HARRISONBURG, Va -- President Barack Obama and Presidential Candidate Mitt Romney will square off face to face for the first time in this presidential campaign on Thursday night. It is a critical moment with the race still very close.
In the latest ABC News Washington Post poll President Obama is just two percentage points ahead of Romney. Some political analysts say the race could be won or lost depending on Thursday's debate.
Aside from who comes out on top, it is another opportunity for candidates to get more votes, but the real question is, are voters even interested?
For younger voters, there is much less enthusiasm than in 2008.
With all the things on a young person's mind, it is hard to imagine one more activity to add to the list. Still, some students are going to watch this debate.
"They actually get challenged, so you get to see them think through their stuff, and see their perspective on different issues that you wouldn't normally get," said Grace Allely, a James Madison University senior.
Bob Roberts, a political science professor, thinks this effort to sway young people is one sided.
"The Democratic party has put into place a very extensive state wide voter registration. And they're focusing on under 25," said Roberts.
Even though the number of registered young voters is up, they are still just not that into it.
"I would be interested in it more if I was at my house because my parents would put it on, and I would watch it because it's on. But since I've been here I don't really follow stuff," said Mason Hauser, a JMU freshman.
Roberts said the issues, like Medicare and Social Security, have a bigger effect on older people and that age group votes more often than the younger group.
"The number one thing with young voters is jobs.

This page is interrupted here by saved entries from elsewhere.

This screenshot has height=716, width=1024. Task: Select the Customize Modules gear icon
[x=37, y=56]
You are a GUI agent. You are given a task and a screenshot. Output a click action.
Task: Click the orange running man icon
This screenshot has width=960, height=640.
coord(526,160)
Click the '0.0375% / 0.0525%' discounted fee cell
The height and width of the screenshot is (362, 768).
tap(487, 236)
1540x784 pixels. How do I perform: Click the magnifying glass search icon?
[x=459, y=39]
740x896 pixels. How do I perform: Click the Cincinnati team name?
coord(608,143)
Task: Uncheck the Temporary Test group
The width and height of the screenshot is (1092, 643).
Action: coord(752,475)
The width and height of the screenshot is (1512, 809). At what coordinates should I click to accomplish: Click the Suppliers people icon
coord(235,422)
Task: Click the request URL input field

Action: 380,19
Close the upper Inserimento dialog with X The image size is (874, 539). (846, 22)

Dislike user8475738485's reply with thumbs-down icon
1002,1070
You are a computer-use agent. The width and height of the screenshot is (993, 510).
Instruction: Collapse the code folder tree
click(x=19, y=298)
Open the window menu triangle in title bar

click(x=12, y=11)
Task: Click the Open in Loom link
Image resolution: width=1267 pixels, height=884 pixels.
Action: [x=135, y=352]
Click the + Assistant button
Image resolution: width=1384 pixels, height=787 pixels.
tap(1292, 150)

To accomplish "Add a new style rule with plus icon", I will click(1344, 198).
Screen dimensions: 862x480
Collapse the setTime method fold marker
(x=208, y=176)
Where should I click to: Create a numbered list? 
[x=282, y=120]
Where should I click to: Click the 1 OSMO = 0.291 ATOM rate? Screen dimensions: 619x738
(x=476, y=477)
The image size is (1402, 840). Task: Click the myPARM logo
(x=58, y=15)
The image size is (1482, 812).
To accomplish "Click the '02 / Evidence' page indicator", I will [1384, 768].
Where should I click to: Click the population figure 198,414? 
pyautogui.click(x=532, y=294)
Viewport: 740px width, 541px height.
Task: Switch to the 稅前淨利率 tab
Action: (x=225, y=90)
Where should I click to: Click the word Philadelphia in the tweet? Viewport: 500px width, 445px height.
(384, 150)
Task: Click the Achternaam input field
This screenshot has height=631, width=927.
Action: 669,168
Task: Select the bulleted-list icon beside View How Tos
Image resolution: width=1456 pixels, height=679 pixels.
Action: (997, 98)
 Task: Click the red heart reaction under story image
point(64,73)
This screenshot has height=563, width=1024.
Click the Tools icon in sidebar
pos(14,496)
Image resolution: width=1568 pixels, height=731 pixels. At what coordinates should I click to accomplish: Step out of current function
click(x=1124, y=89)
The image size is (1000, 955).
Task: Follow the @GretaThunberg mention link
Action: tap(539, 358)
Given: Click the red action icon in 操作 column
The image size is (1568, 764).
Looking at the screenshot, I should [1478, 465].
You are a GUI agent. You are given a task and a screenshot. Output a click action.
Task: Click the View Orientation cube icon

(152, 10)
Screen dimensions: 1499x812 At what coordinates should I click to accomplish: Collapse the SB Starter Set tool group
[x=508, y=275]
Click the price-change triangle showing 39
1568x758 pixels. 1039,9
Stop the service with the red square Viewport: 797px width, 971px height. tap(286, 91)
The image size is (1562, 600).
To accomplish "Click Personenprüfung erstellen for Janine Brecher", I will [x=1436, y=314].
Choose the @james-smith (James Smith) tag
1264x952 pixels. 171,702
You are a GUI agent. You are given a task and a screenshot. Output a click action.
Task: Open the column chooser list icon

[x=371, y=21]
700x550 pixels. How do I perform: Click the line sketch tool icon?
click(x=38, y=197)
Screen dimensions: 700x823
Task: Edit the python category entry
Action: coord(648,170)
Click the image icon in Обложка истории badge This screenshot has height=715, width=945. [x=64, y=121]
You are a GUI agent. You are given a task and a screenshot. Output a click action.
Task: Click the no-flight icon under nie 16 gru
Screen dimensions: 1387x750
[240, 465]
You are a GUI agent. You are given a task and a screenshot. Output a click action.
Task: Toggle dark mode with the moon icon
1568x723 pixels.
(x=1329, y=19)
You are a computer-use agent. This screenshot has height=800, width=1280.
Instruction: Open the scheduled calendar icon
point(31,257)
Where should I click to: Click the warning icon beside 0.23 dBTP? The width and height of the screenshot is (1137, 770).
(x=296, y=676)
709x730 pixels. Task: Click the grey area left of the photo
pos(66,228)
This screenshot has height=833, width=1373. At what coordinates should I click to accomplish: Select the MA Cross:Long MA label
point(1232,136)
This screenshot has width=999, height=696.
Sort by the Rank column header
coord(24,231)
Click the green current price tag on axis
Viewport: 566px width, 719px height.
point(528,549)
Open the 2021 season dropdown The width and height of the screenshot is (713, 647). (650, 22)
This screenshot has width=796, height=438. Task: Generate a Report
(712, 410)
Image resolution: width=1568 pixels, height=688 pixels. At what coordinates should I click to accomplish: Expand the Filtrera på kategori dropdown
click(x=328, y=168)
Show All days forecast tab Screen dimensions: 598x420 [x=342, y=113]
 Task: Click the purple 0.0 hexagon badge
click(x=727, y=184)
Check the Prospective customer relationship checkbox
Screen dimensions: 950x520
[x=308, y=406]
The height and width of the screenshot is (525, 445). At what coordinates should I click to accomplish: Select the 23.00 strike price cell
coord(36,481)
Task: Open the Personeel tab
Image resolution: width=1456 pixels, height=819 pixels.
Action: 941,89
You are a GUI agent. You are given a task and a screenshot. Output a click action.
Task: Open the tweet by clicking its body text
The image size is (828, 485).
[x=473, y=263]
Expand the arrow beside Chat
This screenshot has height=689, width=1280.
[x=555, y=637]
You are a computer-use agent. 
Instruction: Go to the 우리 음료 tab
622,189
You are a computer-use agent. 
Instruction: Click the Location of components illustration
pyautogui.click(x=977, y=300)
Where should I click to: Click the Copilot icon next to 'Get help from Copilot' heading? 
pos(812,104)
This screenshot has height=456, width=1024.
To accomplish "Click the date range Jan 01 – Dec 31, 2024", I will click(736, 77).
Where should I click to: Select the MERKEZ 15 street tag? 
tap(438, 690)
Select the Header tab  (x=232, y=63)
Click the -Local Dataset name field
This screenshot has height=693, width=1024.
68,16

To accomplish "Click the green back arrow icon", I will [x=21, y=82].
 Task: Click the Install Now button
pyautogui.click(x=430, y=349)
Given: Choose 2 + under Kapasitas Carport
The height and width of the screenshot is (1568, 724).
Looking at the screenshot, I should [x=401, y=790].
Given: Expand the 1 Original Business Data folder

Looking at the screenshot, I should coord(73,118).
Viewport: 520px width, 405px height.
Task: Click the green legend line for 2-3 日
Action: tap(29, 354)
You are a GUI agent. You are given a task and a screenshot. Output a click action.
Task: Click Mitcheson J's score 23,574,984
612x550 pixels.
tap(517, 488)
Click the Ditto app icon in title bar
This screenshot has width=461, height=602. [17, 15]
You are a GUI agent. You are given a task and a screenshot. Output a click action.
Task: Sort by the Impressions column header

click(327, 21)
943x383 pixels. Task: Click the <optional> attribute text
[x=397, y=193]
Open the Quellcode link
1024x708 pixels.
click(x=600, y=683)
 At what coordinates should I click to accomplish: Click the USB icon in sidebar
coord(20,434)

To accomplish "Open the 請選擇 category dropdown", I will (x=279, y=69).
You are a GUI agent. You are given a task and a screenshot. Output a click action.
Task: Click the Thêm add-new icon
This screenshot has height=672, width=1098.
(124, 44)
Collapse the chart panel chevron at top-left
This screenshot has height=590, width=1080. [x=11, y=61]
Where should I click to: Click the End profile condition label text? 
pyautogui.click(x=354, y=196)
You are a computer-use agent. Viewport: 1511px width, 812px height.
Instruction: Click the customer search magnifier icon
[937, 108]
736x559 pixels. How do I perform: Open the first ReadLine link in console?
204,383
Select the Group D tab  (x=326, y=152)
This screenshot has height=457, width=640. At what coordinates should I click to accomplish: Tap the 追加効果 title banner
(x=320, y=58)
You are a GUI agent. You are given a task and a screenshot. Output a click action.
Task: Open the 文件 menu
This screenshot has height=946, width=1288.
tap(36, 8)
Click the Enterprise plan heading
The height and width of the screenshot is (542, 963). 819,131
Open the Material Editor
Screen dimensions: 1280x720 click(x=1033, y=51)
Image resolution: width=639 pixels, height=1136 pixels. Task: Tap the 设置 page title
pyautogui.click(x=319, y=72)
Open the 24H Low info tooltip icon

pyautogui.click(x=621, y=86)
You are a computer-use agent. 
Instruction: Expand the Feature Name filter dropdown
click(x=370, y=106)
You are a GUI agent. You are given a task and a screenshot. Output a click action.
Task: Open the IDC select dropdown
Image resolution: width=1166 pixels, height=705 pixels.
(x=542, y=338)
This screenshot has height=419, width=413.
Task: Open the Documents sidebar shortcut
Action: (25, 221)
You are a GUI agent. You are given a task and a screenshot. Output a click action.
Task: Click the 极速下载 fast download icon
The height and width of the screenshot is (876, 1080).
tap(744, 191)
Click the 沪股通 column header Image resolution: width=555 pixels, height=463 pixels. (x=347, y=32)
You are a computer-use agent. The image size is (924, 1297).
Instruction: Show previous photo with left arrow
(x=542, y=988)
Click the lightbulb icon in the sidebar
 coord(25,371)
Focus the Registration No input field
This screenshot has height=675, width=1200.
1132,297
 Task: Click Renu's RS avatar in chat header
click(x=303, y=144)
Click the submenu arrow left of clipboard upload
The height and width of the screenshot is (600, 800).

They're probably the ones that are hit the most with the recession," said Roberts.
College students are also concerned about education and paying for it. They just do not have a lot to look forward to in this debate.
"Neither of the candidates have come up with clear solutions, and because they don't have clear solutions, it's hard to get excited."
But getting excited for this election is what some students say young people should do.
"I'm hoping that we all actually get up and vote because, you hear about those horrible statistics of American Idol actually getting more votes than the president," said Allely.